Connolly joins the UM Ventures team whose goal is to foster entrepreneurship among faculty and students. She will lead the first-ever course in entrepreneurship on the UMB campus starting this month. Students from the schools of medicine, nursing, pharmacy, law, social work, dentistry and the UMB graduate school are eligible. Connolly is also working closely with 16 teams of engineering students from College Park who are paired with UMB clinical faculty to define problems in healthcare, then developing products to improve patient health and clinical outcomes. Increasingly, students look at careers beyond the traditional academic research path and these courses will prepare them for careers in private industry.
“Martha Connolly is a highly regarded and proven professional in technology-based economic development in the state of Maryland,” said University System of Maryland Chancellor William E. “Brit” Kirwan. “As one of the state's first biotechnology advocates, she helped lay the foundation for the state's now-thriving bioscience economy.”
Connolly has served as director of the Mtech Maryland Industrial Partnerships (MIPS) program since 2003. MIPS is a grant program that funds and connects Maryland companies with University System of Maryland faculty to develop commercially promising technology products.
As head of MIPS, where nearly 40 percent of funding is awarded to bioscience-related projects, Connolly connected faculty with companies such as MedImmune, CSA Medical, WellDoc, PharmAthene, GenVec, Innovative Biosensors, 20/20 Gene Systems, Alba Therapeutics, A&G Pharmaceutical and Gliknik to foster development of new products.
Previous to MIPS, Connolly directed business development activities at a publicly traded biopharmaceutical company, and co-founded a startup technology development and commercialization firm.
Before that, Connolly was the first-ever biotechnology advocate hired at the state level at the Maryland Department of Business and Economic Development (DBED) to foster the state’s then fledgling bioscience industry.

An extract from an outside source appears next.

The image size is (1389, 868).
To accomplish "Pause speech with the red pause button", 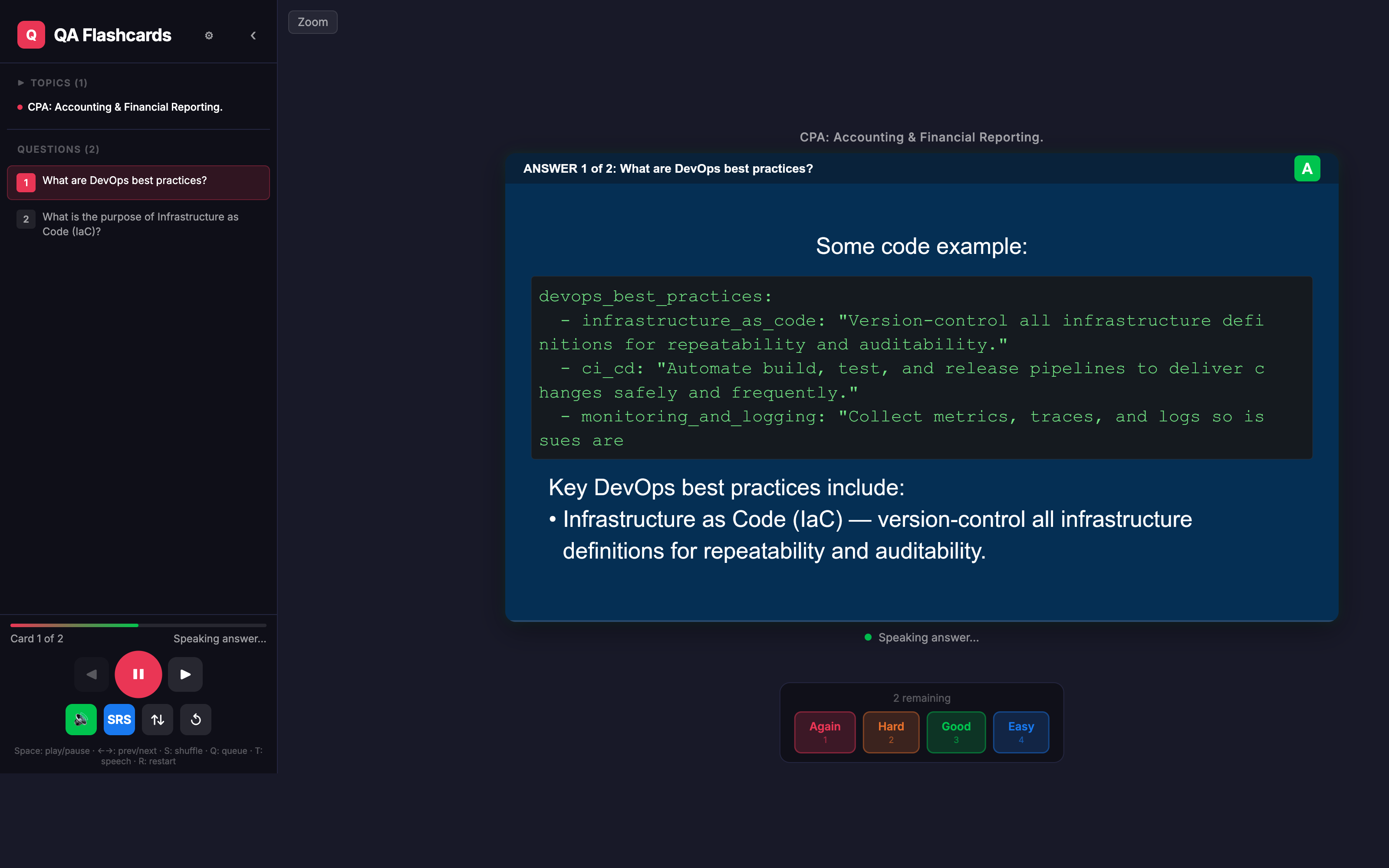I will [138, 674].
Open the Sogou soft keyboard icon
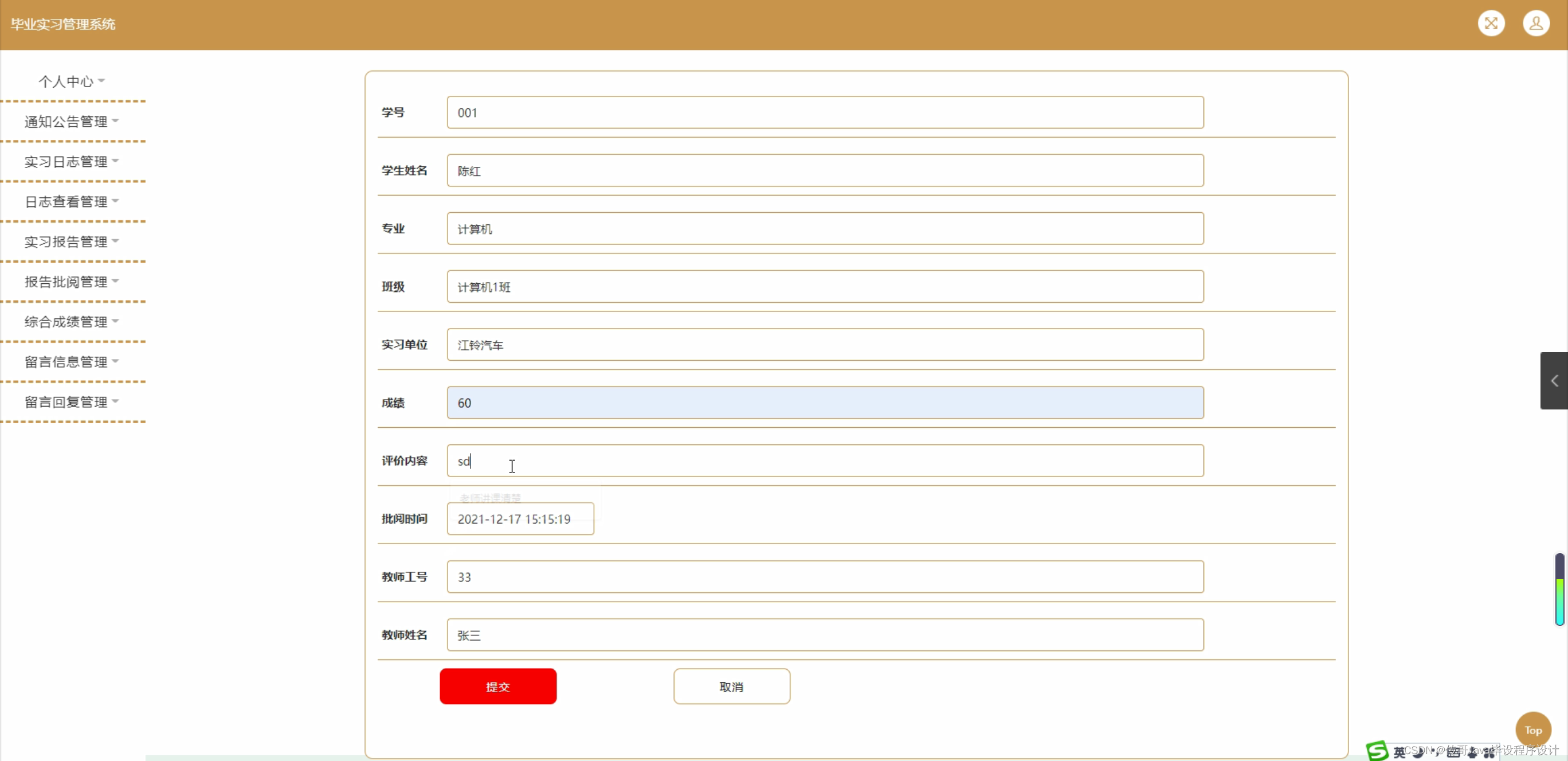Viewport: 1568px width, 761px height. tap(1453, 752)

During her time at DBED, she helped grow the Maryland bioscience community from 300 to 450 businesses.
Connolly was the first woman to graduate from The Johns Hopkins University’s biomedical engineering doctoral program and was among the first class of co-eds at the Stevens Institute of Technology.

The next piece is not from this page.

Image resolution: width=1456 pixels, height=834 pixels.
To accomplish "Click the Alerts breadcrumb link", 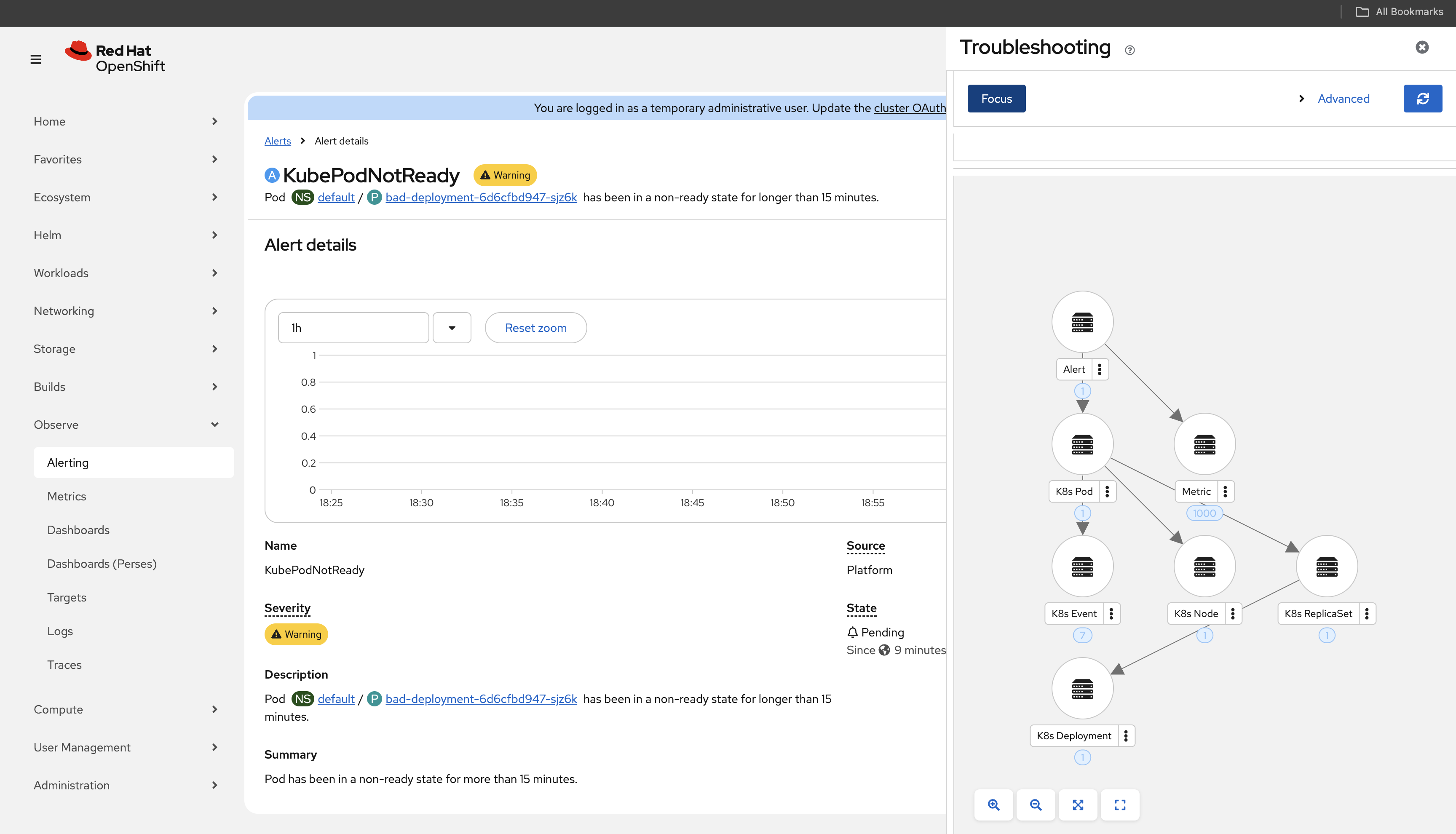I will pos(277,141).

Connolly worked on funded research from both the National Institutes of Health and the American Lung Association as a faculty member and director of an independent research laboratory at UMB for 11 years. She has authored 37 full-length, peer-reviewed publications in the area of cardiovascular systems physiology and bioengineering.
In 2007, the Daily Record named Connolly one of Maryland’s 50 Most Influential People. In 2010, she received the President’s Award from the Greater Baltimore Committee’s Bioscience Alliance. In 2013, she was elected a fellow of the American Institute of Medical and Biological Engineering.